Shaped like a trapezoid, the Vatican is enclosed within walls (completed between 1540 and 1640) which join on the piazza. The maximum length of the tiny state is 1,045 meters, from the opening of the Bernini colonnade to the heliport; its maximum width is 850 meters, from the auditorium where papal audiences are held to the entrance of the museums.The perimeter of the entire state is 3,420 meters.

The whole of the Vatican is within the city of Rome.With respect to the city which surrounds it, it is located to the west of the Tiber and hence close to Rome’s historic center. It derives its name from the Vatican Hill, dating back to the time of the Etruscans (5th century B.C.).

As an independent state, it is so tiny that all essential services do not fit within its walls. In fact, the Vatican possesses more territory outside its walls than within, such as the 136 acres of the Pontifical Villas and the 1,086 acres of the transmission center at Santa Maria di Galeria. Equally few in number are its inhabitants. There are 472 citizens—half of whom represent the Holy See abroad—plus another 307 persons authorized to reside there while maintaining their original citizenship.

What really makes the Vatican unique is that it exists to guarantee the independence of a universal organization like the Holy See—in other words, the central government of the Catholic Church.“Just big enough to keep together body and soul,”was Pius XI’s comment upon the establishment of the mini-state that came with the signing of the Lateran Treaty on February 11, 1929. That was the pact that finally resolved the “Roman Question”—first opened with the capture of Rome by the republican armies of Garibaldi on September 20, 1870.

Spread gently across Vatican Hill, rising from the twenty meters’elevation of Piazza San Pietro to a peak of 78.5 meters (highest point in the gardens), the city-state is made up one-third of buildings, one–third of tiny squares and courtyards, and one-third of gardens.
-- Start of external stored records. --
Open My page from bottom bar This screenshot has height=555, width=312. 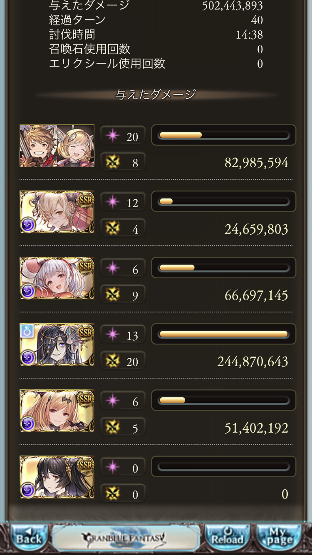tap(279, 538)
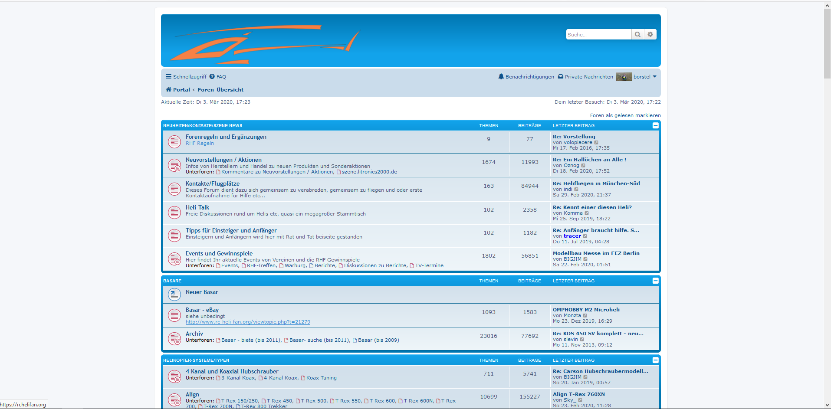Click into the Suche search field
This screenshot has height=409, width=831.
(x=598, y=35)
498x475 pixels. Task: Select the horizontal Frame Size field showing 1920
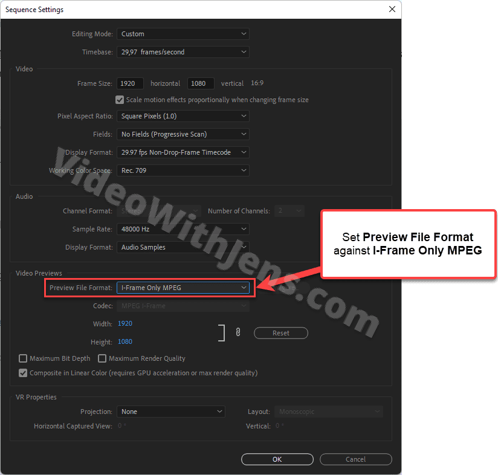[x=130, y=83]
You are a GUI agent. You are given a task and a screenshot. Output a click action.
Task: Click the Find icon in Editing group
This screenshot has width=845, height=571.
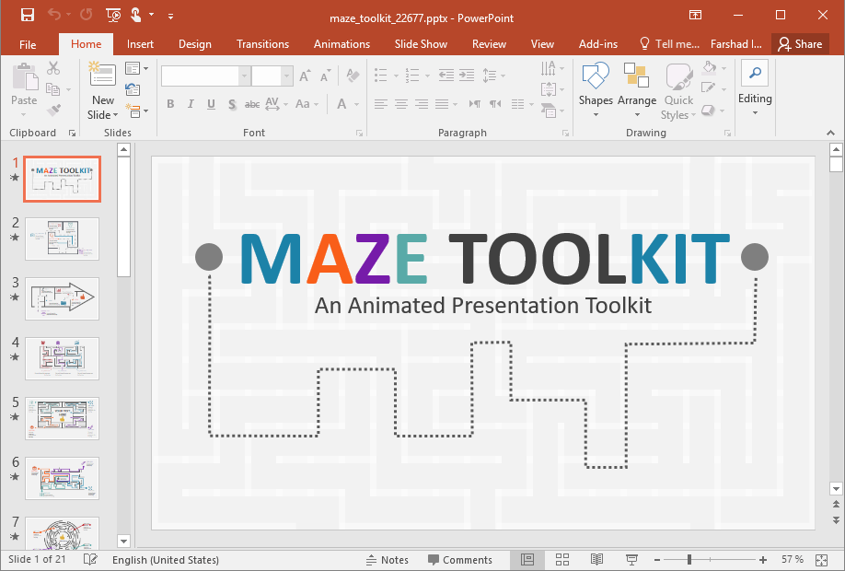coord(755,74)
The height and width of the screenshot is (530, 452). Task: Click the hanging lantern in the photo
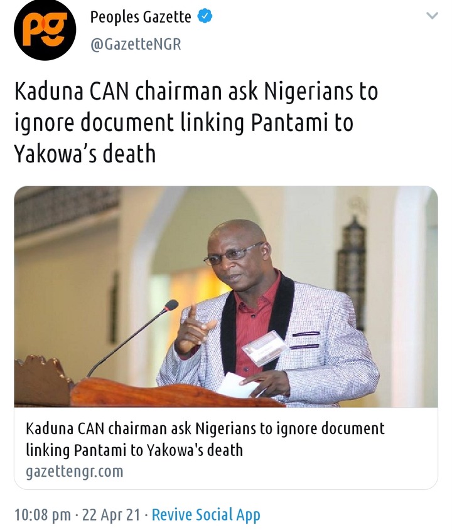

All in all, there are 10,000 rooms, 12,000 windows and 997 staircases.

Viewed from above, it looks like a vast architectural complex, airy and orderly, almost the product of a single mind. It is truly “the artistic patrimony of all mankind”as UNESCO defined it. And indeed it seems a sacred work of art, with Michelangelo’s cupola as its gleaming crown. In the midst of the urban tumult of Rome, the Vatican is an island of peace and tranquility—a “regal miniature”, as the English Catholic writer G.K. Chesterton so charmingly expressed it.